Einige Tage später verschwandest du tatsächlich, für volle vierzehn Tage. Ich war besorgt, doch nicht erstaunt, denn ich hatte mit so etwas gerechnet. Oder hattest du gar davon gesprochen an dem Abend in der Weltlaterne? Ich ließ mehrmals täglich dein Telefon klingeln und fragte mich, was ich tun, wo ich dich suchen sollte, wenn du nicht bald zurückkämst. Aber dann, am Freitag nachmittag der zweiten Oktoberwoche, riefst du an, sagtest putzmunter, du seist» mit einem alten Freund in Hamburg, die große Freiheit schnuppern«. Als ich dir Vorwürfe machte, wissen wollte, wann wir uns wiedersehen, meintest du, dein» Klimpergeld «sei gleich alle, du würdest jetzt» Schluß machen«. Die Worte Klimpergeld und Schluß machen hallten in meinen Ohren lange nach; ich hätte platzen mögen vor hilfloser Wut.
Eben habe ich mir deinen Führerschein noch einmal angeschaut, mich daran erinnert, wie ich ihn, drei Jahre nachdem er, zusammen mit deinem Heft, deinem Reisepaß und noch ein paar Sachen, in meine Obhut gefallen war, einem Expolizisten zeigte, der einen Stock unter mir wohnte, doch längst woandershin gezogen und womöglich auch schon gestorben ist.

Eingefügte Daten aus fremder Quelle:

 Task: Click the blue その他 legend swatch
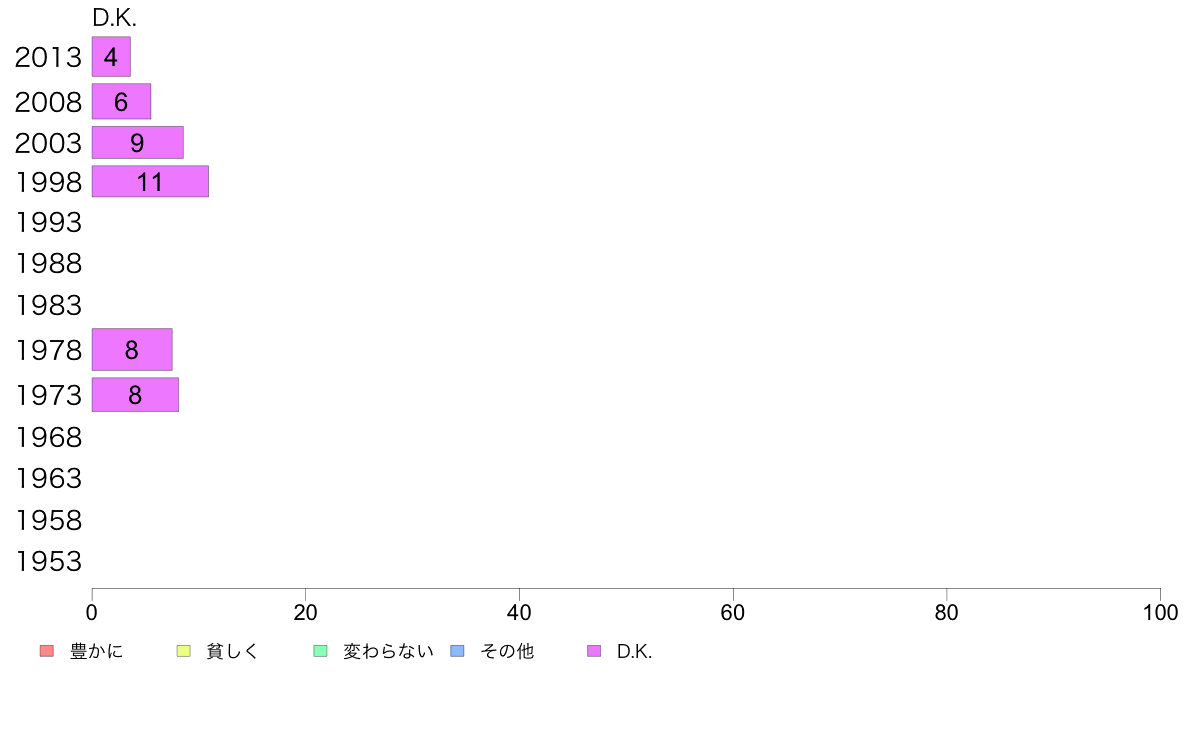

Ich sagte dem alten Knacker, er hieß Karl Klawitter, daß dieses Dokument einem Freund gehöre und daß ich nicht genau wüßte, ob damit alles in Ordnung sei. Der Hauptwachtmeister a. D. stand ein wenig verwundert in seiner Tür, vermutete vielleicht, ich sei mal wieder betrunken und wolle ihn bloß auf den Arm nehmen, fühlte sich dann aber wohl geschmeichelt; er drückte sich die Brille gegen die Nasenwurzel und betrachtete das Dokument mit der gebotenen Sorgfalt. Lächelnd, die Rechte an einen imaginären Mützenschirm hebend, als habe er soeben eine Verkehrskontrolle durchgeführt und nichts zu beanstanden, händigte er mir deinen Führerschein schließlich wieder aus und sprach dabei die Worte:»Kein Zweifel, der ist echt. So echt wie Sie oder ich.«
Eigentlich schade, Harry, daß ich mit deinem» grauen Lappen «nie etwas anfangen konnte; zumal es mir ja nicht vergönnt war, selber einen zu machen.